Dataset records:
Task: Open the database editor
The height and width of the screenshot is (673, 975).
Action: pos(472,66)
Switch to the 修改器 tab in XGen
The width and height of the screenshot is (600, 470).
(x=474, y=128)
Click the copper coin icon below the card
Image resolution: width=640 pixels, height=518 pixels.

==

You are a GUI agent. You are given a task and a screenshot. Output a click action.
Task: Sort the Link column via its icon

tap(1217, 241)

Prompt: Please write out the lines of the items above, beginning at the line that has "Switch to the 修改器 tab in XGen" and stopping after the line that has "Image resolution: width=640", with "copper coin" swapped for "gold coin" and nothing else changed.

Written answer:
Switch to the 修改器 tab in XGen
The width and height of the screenshot is (600, 470).
(x=474, y=128)
Click the gold coin icon below the card
Image resolution: width=640 pixels, height=518 pixels.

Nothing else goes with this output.